● Задание
Верните все записи ниже строка за строкой, ничего не меняя.

● Необработанные записи

((

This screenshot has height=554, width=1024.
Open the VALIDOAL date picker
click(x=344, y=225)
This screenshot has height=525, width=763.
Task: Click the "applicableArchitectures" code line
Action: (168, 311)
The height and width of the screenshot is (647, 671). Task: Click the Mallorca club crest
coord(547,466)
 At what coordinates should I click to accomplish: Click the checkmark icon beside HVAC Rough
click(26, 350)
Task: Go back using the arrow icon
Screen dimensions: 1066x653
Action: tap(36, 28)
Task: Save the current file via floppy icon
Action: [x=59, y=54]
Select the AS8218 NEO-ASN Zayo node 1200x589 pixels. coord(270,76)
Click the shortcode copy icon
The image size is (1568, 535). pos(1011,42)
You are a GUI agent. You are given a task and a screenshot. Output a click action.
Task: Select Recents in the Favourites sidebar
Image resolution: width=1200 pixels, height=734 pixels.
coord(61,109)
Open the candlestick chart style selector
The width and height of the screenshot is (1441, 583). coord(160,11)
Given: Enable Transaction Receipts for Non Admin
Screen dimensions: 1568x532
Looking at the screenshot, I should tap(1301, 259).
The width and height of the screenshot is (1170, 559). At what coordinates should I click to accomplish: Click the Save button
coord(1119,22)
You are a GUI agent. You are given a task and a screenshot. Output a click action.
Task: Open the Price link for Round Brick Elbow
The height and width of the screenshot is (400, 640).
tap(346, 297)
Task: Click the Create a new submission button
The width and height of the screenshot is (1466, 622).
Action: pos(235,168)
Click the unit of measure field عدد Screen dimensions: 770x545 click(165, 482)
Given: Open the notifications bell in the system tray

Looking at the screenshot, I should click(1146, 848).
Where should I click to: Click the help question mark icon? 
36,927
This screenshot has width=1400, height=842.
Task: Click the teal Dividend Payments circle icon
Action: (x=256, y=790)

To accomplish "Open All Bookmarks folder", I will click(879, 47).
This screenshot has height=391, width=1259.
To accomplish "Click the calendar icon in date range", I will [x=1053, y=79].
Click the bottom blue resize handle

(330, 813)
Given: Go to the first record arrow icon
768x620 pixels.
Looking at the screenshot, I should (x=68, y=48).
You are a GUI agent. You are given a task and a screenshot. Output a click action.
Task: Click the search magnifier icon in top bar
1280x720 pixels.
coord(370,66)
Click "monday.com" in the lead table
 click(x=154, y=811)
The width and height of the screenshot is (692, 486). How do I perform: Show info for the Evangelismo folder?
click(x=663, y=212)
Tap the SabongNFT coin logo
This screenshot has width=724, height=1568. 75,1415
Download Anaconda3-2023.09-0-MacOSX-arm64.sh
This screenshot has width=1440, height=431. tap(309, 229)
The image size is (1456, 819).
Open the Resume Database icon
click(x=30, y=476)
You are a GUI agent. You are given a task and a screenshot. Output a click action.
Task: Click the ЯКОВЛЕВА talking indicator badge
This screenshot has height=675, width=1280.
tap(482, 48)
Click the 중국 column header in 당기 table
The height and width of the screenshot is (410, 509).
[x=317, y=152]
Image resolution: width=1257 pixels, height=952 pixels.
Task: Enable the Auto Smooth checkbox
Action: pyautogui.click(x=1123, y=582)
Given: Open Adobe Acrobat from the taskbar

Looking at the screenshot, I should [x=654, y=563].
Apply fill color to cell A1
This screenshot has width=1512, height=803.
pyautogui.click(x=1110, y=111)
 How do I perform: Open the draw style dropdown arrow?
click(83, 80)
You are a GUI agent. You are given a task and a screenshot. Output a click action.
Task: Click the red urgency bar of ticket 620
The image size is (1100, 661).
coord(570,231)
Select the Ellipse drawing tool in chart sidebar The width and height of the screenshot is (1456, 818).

))

● Решение
This screenshot has height=554, width=1024.
Open the VALIDOAL date picker
click(x=344, y=225)
This screenshot has height=525, width=763.
Task: Click the "applicableArchitectures" code line
Action: (168, 311)
The height and width of the screenshot is (647, 671). Task: Click the Mallorca club crest
coord(547,466)
 At what coordinates should I click to accomplish: Click the checkmark icon beside HVAC Rough
click(26, 350)
Task: Go back using the arrow icon
Screen dimensions: 1066x653
Action: tap(36, 28)
Task: Save the current file via floppy icon
Action: [x=59, y=54]
Select the AS8218 NEO-ASN Zayo node 1200x589 pixels. coord(270,76)
Click the shortcode copy icon
The image size is (1568, 535). pos(1011,42)
You are a GUI agent. You are given a task and a screenshot. Output a click action.
Task: Select Recents in the Favourites sidebar
Image resolution: width=1200 pixels, height=734 pixels.
coord(61,109)
Open the candlestick chart style selector
The width and height of the screenshot is (1441, 583). coord(160,11)
Given: Enable Transaction Receipts for Non Admin
Screen dimensions: 1568x532
Looking at the screenshot, I should tap(1301, 259).
The width and height of the screenshot is (1170, 559). At what coordinates should I click to accomplish: Click the Save button
coord(1119,22)
You are a GUI agent. You are given a task and a screenshot. Output a click action.
Task: Open the Price link for Round Brick Elbow
The height and width of the screenshot is (400, 640).
tap(346, 297)
Task: Click the Create a new submission button
The width and height of the screenshot is (1466, 622).
Action: pos(235,168)
Click the unit of measure field عدد Screen dimensions: 770x545 click(165, 482)
Given: Open the notifications bell in the system tray

Looking at the screenshot, I should click(1146, 848).
Where should I click to: Click the help question mark icon? 
36,927
This screenshot has width=1400, height=842.
Task: Click the teal Dividend Payments circle icon
Action: (x=256, y=790)

To accomplish "Open All Bookmarks folder", I will click(879, 47).
This screenshot has height=391, width=1259.
To accomplish "Click the calendar icon in date range", I will [x=1053, y=79].
Click the bottom blue resize handle

(330, 813)
Given: Go to the first record arrow icon
768x620 pixels.
Looking at the screenshot, I should (x=68, y=48).
You are a GUI agent. You are given a task and a screenshot. Output a click action.
Task: Click the search magnifier icon in top bar
1280x720 pixels.
coord(370,66)
Click "monday.com" in the lead table
 click(x=154, y=811)
The width and height of the screenshot is (692, 486). How do I perform: Show info for the Evangelismo folder?
click(x=663, y=212)
Tap the SabongNFT coin logo
This screenshot has width=724, height=1568. 75,1415
Download Anaconda3-2023.09-0-MacOSX-arm64.sh
This screenshot has width=1440, height=431. tap(309, 229)
The image size is (1456, 819).
Open the Resume Database icon
click(x=30, y=476)
You are a GUI agent. You are given a task and a screenshot. Output a click action.
Task: Click the ЯКОВЛЕВА talking indicator badge
This screenshot has height=675, width=1280.
tap(482, 48)
Click the 중국 column header in 당기 table
The height and width of the screenshot is (410, 509).
[x=317, y=152]
Image resolution: width=1257 pixels, height=952 pixels.
Task: Enable the Auto Smooth checkbox
Action: pyautogui.click(x=1123, y=582)
Given: Open Adobe Acrobat from the taskbar

Looking at the screenshot, I should [x=654, y=563].
Apply fill color to cell A1
This screenshot has width=1512, height=803.
pyautogui.click(x=1110, y=111)
 How do I perform: Open the draw style dropdown arrow?
click(83, 80)
You are a GUI agent. You are given a task and a screenshot. Output a click action.
Task: Click the red urgency bar of ticket 620
The image size is (1100, 661).
coord(570,231)
Select the Ellipse drawing tool in chart sidebar The width and height of the screenshot is (1456, 818).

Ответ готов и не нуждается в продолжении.